A fiscalização irrisória da poluição sonora no Distrito Federal

Paulo Afonso Cavichioli Carmona, Roberlei José Resende Belinati

Resumo


Introdução: A poluição sonora é considerada a segunda maior fonte de poluição nos centros urbanos, nada obstante ainda ser subestimada pelo Poder Público. Na Europa, por outro lado, discussões, pesquisas e políticas públicas ambiciosas em face do ruído já são uma realidade.

Objetivo do estudo: O presente trabalho apresenta a fiscalização irrisória da poluição sonora, tal como é realizada no Distrito Federal.

Metodologia/abordagem: Baseou-se na análise sistemática de dados obtidos por meio da lei de acesso à informação do Distrito Federal, Lei Distrital n. 4.990/2012. Foram solicitados dados da Polícia Militar do Distrito Federal – PMDF e do Instituto Brasília Ambiental – IBRAM.
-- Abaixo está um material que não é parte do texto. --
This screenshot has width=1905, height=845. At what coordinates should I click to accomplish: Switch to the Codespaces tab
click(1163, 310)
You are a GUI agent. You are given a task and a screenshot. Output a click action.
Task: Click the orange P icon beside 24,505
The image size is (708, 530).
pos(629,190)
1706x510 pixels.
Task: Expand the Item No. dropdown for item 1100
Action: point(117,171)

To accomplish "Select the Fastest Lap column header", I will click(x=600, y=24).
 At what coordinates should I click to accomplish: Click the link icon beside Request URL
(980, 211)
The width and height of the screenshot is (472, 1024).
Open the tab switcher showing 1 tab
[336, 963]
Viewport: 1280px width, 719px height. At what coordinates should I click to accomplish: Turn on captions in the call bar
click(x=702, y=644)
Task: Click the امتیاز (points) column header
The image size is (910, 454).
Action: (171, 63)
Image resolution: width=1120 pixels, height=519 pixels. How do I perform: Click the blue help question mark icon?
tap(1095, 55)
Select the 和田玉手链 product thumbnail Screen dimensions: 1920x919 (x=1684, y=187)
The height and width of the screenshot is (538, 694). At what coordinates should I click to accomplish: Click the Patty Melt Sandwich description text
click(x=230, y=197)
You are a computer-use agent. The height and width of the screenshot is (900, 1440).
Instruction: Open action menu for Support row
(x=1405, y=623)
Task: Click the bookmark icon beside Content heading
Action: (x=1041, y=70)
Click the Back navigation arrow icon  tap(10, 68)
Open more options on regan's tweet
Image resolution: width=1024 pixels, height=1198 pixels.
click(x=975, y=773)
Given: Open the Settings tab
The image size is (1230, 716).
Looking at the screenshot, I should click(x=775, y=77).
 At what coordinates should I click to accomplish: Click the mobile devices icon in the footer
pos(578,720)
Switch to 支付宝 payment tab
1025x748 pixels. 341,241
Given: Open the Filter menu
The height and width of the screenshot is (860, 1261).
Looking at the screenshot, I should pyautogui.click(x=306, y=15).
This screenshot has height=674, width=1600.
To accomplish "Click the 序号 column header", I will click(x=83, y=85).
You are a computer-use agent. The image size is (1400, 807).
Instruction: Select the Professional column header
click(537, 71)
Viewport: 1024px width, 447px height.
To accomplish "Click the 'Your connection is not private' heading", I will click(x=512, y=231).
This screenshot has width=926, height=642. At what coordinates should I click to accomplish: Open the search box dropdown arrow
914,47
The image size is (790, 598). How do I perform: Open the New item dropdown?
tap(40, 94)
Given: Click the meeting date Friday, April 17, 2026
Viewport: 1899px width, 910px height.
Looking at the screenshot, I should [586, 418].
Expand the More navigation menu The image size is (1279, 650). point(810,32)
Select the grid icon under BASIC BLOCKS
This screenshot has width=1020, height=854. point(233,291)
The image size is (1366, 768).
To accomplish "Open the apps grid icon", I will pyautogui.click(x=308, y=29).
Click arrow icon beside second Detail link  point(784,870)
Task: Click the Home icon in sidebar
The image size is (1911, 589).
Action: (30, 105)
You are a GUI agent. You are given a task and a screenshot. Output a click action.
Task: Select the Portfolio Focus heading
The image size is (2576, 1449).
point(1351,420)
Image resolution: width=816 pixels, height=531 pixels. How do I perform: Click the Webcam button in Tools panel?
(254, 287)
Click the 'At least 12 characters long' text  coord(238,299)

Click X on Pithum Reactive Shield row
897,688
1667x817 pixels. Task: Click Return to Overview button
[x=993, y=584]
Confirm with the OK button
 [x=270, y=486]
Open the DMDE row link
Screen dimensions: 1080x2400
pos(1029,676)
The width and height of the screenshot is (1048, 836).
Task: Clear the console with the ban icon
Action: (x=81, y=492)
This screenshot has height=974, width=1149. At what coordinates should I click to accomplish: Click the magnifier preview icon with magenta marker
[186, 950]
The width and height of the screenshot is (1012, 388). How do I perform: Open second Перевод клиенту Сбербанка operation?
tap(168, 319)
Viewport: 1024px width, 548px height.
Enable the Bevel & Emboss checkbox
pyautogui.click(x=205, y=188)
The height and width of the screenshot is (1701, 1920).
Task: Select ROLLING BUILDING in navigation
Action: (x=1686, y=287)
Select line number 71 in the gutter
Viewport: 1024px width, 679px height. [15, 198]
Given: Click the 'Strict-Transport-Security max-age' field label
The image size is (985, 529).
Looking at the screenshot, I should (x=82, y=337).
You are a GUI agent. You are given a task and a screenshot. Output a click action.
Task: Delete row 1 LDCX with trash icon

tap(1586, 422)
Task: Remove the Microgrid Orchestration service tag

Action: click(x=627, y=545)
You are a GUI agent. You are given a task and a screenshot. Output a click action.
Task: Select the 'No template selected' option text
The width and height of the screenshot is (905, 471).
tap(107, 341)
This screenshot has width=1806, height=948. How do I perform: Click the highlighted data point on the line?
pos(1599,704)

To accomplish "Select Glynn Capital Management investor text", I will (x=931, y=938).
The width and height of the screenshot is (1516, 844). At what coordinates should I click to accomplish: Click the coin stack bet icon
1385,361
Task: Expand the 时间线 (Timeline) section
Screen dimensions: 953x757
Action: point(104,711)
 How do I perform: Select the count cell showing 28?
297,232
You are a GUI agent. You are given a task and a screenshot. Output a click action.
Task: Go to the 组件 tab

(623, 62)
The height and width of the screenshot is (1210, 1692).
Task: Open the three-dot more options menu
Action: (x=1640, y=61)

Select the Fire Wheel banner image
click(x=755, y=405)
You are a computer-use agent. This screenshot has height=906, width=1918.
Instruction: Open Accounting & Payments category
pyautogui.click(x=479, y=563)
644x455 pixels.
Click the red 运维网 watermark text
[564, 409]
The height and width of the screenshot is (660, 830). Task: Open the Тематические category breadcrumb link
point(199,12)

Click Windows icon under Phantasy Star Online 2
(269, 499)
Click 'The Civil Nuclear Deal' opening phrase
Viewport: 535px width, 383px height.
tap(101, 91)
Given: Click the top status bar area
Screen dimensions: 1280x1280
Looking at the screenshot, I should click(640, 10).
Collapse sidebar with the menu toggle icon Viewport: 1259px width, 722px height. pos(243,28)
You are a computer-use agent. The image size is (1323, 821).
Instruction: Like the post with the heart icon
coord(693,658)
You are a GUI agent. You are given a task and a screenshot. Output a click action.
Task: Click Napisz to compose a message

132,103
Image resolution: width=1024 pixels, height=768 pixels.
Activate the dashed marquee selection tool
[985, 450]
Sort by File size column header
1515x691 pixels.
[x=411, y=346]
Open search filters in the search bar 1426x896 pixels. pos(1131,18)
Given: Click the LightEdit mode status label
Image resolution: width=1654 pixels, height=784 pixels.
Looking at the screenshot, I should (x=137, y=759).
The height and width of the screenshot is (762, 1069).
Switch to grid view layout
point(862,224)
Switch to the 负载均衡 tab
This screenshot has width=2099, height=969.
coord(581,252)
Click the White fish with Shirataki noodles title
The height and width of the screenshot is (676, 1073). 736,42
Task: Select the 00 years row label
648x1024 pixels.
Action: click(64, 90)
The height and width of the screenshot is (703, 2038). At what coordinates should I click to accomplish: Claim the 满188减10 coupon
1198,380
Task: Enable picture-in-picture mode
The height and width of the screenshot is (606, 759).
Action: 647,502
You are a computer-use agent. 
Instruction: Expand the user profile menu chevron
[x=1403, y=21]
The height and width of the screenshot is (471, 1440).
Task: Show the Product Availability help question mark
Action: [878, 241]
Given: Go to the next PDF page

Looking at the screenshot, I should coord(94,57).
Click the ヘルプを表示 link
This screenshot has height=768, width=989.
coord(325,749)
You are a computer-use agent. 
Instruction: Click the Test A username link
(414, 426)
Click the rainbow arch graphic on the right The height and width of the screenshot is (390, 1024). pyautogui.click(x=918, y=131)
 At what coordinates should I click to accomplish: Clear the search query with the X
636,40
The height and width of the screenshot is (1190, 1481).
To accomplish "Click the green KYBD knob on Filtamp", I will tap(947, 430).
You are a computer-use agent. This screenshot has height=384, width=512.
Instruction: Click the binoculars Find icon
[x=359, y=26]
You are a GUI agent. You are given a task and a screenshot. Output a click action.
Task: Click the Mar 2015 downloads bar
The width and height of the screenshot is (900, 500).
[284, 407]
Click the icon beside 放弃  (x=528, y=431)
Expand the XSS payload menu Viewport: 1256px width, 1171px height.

Resultados e discussão: Como resultado, vislumbrou-se que, no biênio 2018/2019, o disque 190 registrou 72.838 reclamações de “som alto automotivo” ou 9.289 chamadas registradas como “som alto comercial”, em que pese, no mesmo período, o IBRAM ter realizado apenas 2.952 fiscalizações ou lavrado tão somente 801 autos de infração. Nessa seara, adentra-se na discussão sobre a possibilidade da PMDF, órgão integrador do SISNAMA, participar ativamente na fiscalização e autuação da poluição sonora, atividade não realizada pela corporação.


Palavras-chave


Poluição sonora; IBRAM; PMDF; Distrito Federal; Ruído.